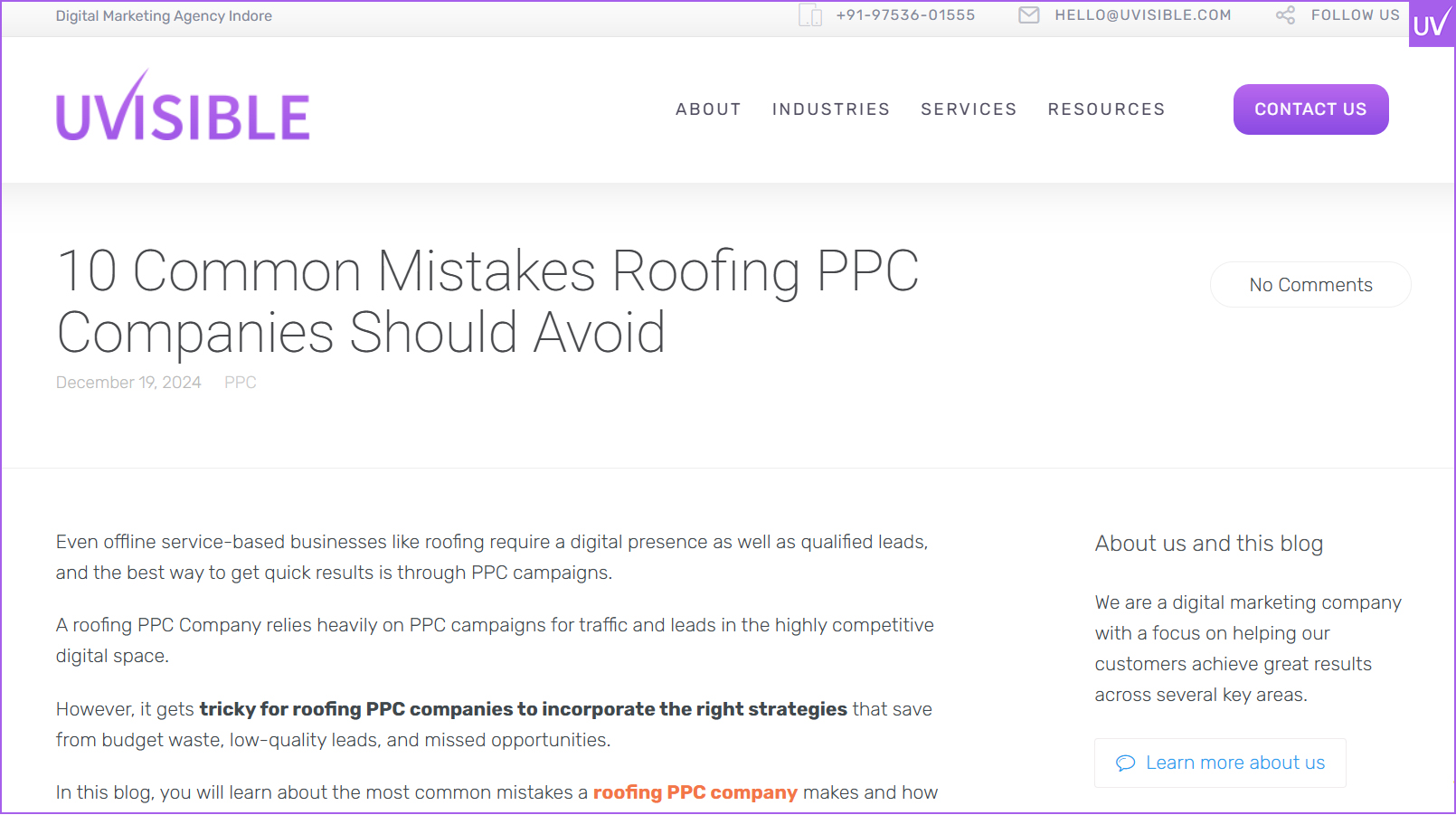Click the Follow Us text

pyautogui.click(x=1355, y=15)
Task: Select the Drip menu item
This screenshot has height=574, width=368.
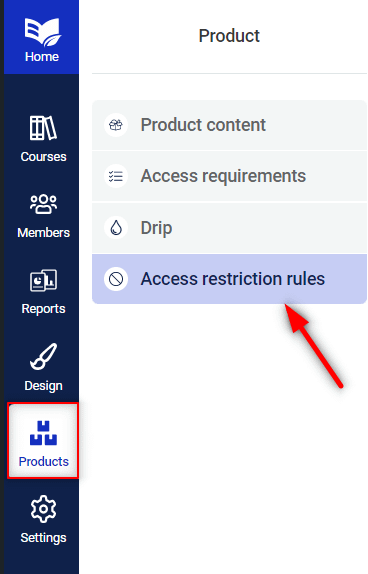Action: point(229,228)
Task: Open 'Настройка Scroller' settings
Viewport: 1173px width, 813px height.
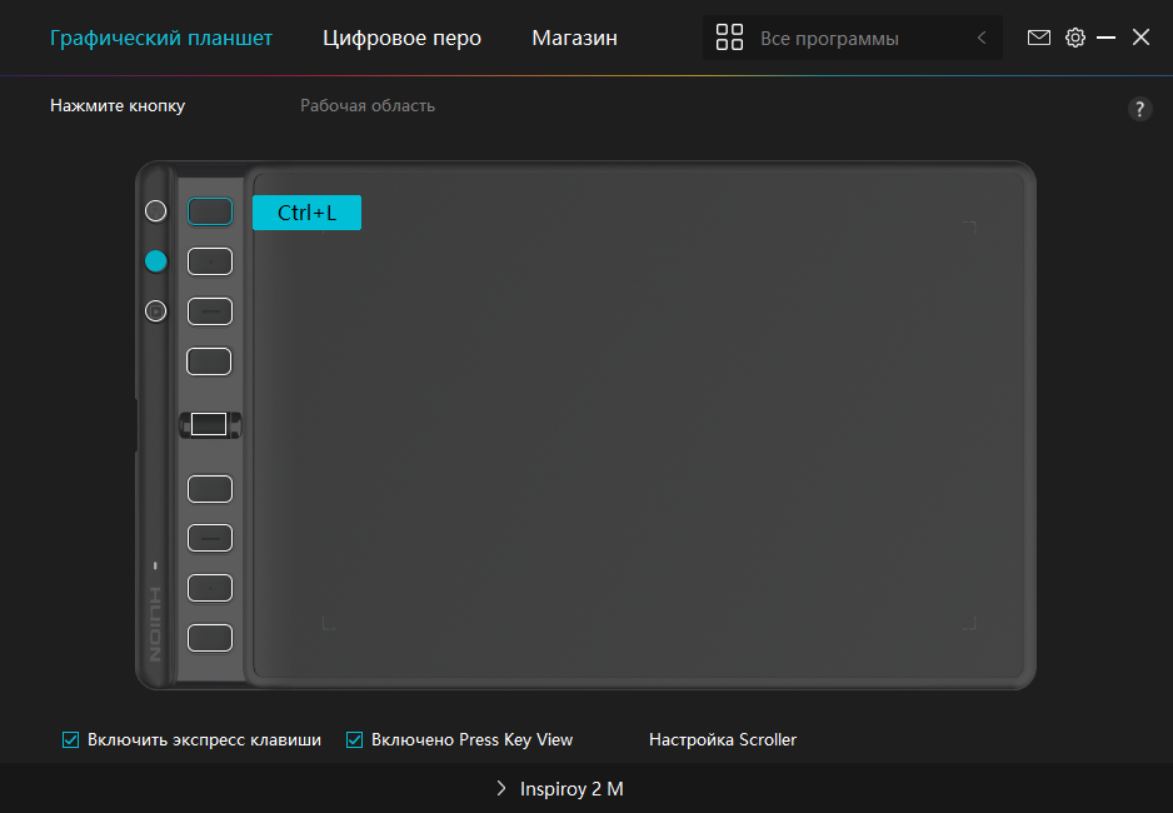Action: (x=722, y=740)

----------

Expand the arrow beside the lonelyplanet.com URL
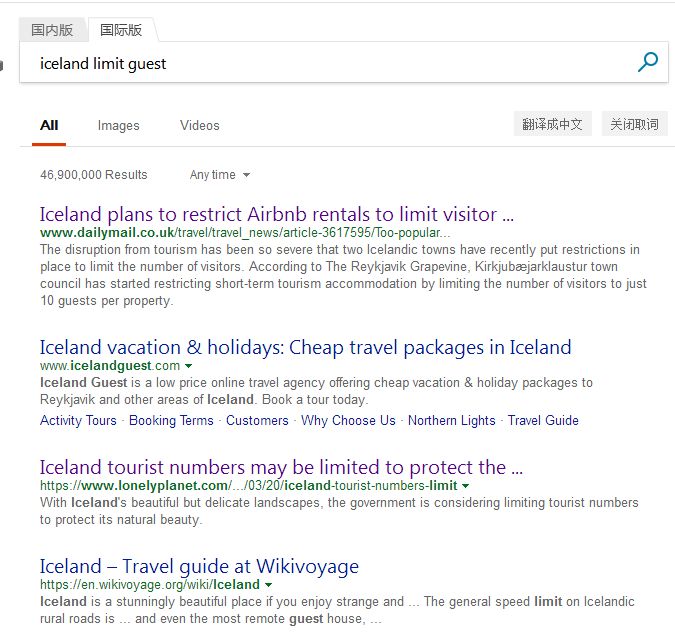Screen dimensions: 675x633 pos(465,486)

----------

What you will do:
Which lines of the data include "Task"? Copy each of them.

The answer:
Task: Select the Drip menu item
Task: Open 'Настройка Scroller' settings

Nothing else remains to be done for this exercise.